The circle is a fitting shape within which to capture dream art. You can fill a circle with abstract color, shape, and line that represents the emotions or actions that take place in your dream. You can fill a circle with representational drawings of symbols, characters, or settings that appear in your dream. You can fill a circle with art that combines these two approaches. In fact, you can fill a circle with any type of art that feels “right” as a representation of your dream.
But why do we use a circle to guide this exercise in art making? The first answer is to say that we learned this from Carl Jung, the father of modern dream work. In 1918-1919, Carl Jung was a medic in World War I. In his memoir, Memories, Dreams, Reflections, he recounts this time in the army. He writes, “While I was there I sketched every morning in a notebook a small circular drawing, a mandala, which seemed to correspond to my inner situation at the time.” He goes on to write, “With the help of these drawings I could observe my psychic transformation from day to day.” (p.195) As his career as a psychiatrist developed, Carl Jung came to use the term “mandala” to describe the circular drawings of himself and his patients. Mandala is a Sanskrit word which can be translated to mean center, circle, and circumference. The term “mandala” can refer to the traditional designs found in the sacred art of traditions such as Buddhism and Hinduism. In contemporary times, thanks to Carl Jung, it can also refer to any artwork created in a circle. In The Art of Dreaming, author and clinical psychologist, Jill Mellick writes “Drawing mandalas, whose conscious practice in the West we owe to Jung, allows us to pay homage to images of wholeness, completeness, big S Self, images that take us home to our inner core.” (p. 88)

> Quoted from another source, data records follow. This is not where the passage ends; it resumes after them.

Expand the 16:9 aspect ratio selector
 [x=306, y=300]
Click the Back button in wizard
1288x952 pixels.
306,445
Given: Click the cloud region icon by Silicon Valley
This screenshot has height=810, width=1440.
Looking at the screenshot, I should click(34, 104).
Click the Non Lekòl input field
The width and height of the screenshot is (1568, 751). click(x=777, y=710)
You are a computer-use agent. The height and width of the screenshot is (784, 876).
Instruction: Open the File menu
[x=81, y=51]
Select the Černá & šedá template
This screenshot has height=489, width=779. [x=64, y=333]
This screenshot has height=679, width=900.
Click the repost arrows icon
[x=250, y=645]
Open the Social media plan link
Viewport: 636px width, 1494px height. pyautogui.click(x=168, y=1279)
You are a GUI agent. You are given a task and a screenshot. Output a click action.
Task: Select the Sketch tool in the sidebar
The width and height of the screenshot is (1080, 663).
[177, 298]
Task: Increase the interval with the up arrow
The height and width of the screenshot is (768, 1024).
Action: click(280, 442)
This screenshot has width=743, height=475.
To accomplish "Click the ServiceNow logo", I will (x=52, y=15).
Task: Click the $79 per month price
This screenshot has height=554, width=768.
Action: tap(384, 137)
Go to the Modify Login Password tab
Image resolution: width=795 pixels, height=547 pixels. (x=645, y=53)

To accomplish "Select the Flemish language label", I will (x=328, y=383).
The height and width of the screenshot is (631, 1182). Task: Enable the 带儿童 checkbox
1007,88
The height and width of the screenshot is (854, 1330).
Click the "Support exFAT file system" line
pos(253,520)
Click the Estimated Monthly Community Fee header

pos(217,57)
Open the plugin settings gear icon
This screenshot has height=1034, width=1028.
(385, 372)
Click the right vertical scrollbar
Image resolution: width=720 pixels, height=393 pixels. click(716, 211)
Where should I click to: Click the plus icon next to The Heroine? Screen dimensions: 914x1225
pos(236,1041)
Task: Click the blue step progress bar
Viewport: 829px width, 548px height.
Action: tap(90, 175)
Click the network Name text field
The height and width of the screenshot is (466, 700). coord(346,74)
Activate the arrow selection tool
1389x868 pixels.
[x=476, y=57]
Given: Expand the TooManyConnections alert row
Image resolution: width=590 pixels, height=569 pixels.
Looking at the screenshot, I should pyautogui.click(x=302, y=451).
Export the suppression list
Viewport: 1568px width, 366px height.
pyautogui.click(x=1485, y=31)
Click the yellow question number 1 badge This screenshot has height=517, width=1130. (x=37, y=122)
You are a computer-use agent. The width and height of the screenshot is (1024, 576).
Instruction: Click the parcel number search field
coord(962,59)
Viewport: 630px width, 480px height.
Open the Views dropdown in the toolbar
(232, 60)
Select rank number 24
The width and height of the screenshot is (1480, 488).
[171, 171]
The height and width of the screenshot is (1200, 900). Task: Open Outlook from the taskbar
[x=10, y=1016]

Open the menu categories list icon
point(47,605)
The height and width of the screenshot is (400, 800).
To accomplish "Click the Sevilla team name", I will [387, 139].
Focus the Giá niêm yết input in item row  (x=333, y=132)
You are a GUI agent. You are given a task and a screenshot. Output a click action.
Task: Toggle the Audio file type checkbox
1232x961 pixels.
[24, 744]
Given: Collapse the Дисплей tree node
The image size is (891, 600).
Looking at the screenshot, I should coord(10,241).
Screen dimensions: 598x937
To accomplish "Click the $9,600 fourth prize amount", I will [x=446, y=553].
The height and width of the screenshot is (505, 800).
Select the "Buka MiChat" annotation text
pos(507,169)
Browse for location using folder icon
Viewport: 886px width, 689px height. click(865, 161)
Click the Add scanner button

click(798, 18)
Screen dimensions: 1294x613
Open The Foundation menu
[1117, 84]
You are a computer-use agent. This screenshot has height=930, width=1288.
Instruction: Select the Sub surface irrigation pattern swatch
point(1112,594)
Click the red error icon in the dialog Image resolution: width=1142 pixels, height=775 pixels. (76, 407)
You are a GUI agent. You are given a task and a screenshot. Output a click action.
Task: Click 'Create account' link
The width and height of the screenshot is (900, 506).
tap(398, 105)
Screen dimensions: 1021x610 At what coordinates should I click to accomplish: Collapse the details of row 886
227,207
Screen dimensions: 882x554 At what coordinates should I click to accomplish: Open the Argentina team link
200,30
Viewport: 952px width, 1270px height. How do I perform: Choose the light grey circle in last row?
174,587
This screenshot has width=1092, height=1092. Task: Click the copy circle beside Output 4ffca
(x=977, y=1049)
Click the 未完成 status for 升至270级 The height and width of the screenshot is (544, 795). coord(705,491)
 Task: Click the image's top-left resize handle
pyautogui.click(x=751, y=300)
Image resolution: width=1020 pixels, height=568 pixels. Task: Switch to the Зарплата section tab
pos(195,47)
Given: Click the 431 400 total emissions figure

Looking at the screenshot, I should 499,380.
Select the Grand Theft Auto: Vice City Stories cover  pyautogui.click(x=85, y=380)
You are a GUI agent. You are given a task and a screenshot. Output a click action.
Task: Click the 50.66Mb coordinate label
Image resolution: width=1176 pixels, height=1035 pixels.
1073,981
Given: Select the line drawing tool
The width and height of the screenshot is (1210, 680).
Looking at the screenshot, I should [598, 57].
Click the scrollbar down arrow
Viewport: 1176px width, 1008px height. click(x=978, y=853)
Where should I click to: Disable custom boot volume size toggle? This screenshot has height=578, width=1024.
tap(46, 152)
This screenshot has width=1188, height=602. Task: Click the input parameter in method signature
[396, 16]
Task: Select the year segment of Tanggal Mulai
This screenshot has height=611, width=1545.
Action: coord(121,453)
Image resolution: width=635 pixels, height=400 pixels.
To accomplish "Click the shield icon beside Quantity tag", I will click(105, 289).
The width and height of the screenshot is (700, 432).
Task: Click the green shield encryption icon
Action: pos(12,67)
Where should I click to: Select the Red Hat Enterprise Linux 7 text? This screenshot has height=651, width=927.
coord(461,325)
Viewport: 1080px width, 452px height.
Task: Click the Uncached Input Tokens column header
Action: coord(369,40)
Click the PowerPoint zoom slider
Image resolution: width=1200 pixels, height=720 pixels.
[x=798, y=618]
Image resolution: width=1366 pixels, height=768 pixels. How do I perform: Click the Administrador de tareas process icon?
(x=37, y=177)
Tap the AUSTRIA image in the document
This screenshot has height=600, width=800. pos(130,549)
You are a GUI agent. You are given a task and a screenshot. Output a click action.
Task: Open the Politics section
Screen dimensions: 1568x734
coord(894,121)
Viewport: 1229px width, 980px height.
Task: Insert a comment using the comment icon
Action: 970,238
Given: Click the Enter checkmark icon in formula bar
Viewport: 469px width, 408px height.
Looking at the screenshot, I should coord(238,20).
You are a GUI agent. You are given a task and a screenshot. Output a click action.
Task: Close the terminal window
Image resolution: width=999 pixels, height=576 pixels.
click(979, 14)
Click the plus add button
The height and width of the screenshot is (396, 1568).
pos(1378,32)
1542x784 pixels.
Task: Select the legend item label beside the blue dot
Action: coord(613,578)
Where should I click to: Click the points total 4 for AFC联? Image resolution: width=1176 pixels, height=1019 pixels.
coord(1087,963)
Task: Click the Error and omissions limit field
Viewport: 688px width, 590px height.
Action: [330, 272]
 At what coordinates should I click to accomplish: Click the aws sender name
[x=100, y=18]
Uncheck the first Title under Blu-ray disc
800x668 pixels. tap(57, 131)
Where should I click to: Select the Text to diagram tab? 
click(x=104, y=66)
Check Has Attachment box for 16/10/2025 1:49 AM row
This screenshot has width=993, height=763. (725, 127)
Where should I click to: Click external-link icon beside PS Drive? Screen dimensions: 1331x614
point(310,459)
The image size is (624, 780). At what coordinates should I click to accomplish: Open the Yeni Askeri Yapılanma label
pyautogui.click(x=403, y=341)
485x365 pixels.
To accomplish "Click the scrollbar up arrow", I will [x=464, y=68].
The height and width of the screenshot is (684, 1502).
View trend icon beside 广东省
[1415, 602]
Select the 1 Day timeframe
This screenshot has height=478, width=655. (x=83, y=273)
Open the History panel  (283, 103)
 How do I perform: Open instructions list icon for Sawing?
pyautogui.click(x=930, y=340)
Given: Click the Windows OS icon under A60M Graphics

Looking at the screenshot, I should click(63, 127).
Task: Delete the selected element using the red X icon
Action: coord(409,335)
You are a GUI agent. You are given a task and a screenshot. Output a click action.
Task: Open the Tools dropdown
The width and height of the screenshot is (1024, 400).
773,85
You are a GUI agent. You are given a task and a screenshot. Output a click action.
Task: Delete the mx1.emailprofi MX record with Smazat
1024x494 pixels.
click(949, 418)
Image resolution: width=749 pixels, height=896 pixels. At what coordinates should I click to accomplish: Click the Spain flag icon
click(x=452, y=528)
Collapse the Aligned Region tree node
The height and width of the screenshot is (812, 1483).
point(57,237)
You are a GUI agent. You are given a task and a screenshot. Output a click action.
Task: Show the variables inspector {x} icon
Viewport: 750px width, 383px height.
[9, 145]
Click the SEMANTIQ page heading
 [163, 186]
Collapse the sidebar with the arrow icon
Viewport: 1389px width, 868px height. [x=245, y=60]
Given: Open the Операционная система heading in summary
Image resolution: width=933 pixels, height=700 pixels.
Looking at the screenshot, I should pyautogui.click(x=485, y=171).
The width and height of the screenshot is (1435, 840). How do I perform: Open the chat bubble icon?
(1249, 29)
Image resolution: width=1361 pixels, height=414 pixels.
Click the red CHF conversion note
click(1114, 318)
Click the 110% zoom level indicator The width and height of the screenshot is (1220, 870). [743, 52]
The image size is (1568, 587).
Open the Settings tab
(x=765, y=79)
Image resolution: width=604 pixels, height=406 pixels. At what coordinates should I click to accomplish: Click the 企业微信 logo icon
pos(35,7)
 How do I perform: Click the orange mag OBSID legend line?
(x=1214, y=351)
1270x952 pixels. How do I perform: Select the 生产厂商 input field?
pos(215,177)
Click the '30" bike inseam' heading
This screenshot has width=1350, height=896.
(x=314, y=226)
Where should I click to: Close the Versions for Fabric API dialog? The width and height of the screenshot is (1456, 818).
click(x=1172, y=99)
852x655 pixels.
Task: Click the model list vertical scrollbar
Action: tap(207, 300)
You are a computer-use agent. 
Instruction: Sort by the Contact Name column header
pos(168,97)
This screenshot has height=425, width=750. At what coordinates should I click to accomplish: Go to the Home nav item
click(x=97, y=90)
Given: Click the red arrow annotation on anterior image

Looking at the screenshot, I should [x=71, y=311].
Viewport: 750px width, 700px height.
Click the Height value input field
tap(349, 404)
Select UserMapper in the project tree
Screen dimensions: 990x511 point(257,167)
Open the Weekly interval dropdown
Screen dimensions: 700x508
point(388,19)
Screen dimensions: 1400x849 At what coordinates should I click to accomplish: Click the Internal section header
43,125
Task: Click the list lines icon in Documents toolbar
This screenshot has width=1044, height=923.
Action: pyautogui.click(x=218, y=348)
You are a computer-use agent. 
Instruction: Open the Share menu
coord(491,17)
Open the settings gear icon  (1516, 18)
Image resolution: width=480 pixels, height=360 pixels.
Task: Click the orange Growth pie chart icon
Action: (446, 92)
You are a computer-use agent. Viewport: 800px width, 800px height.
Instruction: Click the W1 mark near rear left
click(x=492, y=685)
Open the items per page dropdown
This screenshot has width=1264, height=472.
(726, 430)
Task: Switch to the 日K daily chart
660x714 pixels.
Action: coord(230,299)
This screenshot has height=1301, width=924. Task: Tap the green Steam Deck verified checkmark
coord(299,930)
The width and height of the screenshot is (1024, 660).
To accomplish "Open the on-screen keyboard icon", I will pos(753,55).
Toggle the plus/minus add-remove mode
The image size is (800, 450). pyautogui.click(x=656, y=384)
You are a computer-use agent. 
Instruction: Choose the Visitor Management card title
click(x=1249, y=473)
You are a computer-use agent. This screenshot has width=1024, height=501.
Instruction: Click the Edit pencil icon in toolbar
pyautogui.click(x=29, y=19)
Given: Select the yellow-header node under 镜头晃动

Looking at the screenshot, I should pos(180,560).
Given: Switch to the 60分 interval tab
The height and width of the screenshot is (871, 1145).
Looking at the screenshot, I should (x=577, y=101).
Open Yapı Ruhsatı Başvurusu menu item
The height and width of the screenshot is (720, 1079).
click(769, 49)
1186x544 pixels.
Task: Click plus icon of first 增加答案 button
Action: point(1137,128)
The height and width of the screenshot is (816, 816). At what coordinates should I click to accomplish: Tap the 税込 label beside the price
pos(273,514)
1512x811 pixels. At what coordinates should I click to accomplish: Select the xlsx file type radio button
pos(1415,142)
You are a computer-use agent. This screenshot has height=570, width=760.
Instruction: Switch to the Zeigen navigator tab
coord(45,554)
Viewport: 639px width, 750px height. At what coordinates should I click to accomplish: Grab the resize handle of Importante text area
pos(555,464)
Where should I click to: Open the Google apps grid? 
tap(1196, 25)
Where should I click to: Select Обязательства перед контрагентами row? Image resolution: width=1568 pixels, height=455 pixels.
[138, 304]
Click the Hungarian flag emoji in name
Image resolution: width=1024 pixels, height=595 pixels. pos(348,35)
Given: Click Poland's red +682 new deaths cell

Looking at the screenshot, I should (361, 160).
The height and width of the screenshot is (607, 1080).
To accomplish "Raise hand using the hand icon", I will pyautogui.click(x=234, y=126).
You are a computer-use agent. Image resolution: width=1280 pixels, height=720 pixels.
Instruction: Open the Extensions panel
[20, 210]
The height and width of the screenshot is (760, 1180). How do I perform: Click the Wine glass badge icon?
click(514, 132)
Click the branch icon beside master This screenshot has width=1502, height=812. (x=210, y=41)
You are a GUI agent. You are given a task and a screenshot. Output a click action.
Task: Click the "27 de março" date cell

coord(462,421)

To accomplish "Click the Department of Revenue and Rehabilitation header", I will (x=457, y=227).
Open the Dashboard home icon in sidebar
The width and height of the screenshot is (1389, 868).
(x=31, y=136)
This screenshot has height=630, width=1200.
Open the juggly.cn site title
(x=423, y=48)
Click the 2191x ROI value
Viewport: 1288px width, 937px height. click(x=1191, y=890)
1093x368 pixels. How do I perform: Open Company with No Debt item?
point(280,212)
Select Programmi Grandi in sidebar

This leads us to a second answer to the question of why we use the circle, or mandala, to capture dream art. Circles are important symbols. They represent wholeness. They represent completion. Circles are an important symbol in both the history and the development of our human species. In her book Creating Mandalas for Insight, Healing, and Self -Expression, Susanne Fincher writes “The motif of the circle appears very early in human history.” (p.2) She goes on to recount how we find ourselves on a circular planet that orbits a circular sun and is graced by a circular moon. She then gives an excellent overview of why we humans, throughout our history, have considered the circle to be a special, or sacred shape. Think of the life-giving force of the circular sun. Think of the cycle of seasons that turn from one to the next. Given the sacred nature of dreaming and dream work, it is fitting that the circle would be used to capture the otherworldly feelings, actions, images, and symbols that are a part of one’s nightly dreams.
A third answer to the question of why we use the circle, or mandala, to capture dream art requires an understanding of the nature of the circle itself. The circle is a shape that captures the finite and infinite in one “body.” Mathematically, the radius and circumference of a circle can never both be measured in the same units at the same time. When one dimension is measured in whole rational numbers, the other must be expressed in terms of “pi” which represents an irrational, infinite decimal. So, the circle, by its very nature, is transcendental. That is to say that the circle, in one shape, represents both the physical and non-physical (or spiritual) realm. (See Schneider p. 4) In my mind, the circle is therefore the perfect shape with which to capture elements of a dream (which originates in non-ordinary reality) and give them form in the material and concrete world in which we live.
These three brief answers just scratch the surface of why one would want to use a circle (mandala) to capture one’s dream art. I believe that we humans have always intuitively sensed the importance of and sacred quality of the circle. Carl Jung certainly did. The mathematical facts about the circle bear out an intuitive sense that this shape embodies, all at one time, both the concrete and the ineffable. In Memories, Dreams, Reflections Carl Jung writes “I knew that in finding the mandala as an expression of the self I had attained what was for me the ultimate.” (p. 197) It is for these reasons that I have said that the circle (mandala) is a fitting shape within which to capture dreams since a dream, as does the circle, carries within itself elements of both this world and another, day and night, conscious and unconscious, and the self and larger-than-self.
Selected Bibliography
Fincher, Susanne F. Creating Mandalas for Insight, Healing, and Self-Expression. Expanded Edition. Boston, Massachusetts: Shambhala Publications, 2010.
Jung, Carl Gustav. Memories, Dreams, Reflections. Edited by Aniela Jaffe. Translated by Richard and Clara Winston. Revised Edition. New York: Vintage Books, 1989. First published 1961.
Mellick, Jill. The Art of Dreaming: Tools for Creative Dreamwork. Berkley, California: Conari Press, 2001.
Schneider, Michael S. A Beginner’s Guide to Constructing the Universe: The Mathematical Archetypes of Nature, Art and Science. New York: Harper Collins, 1996.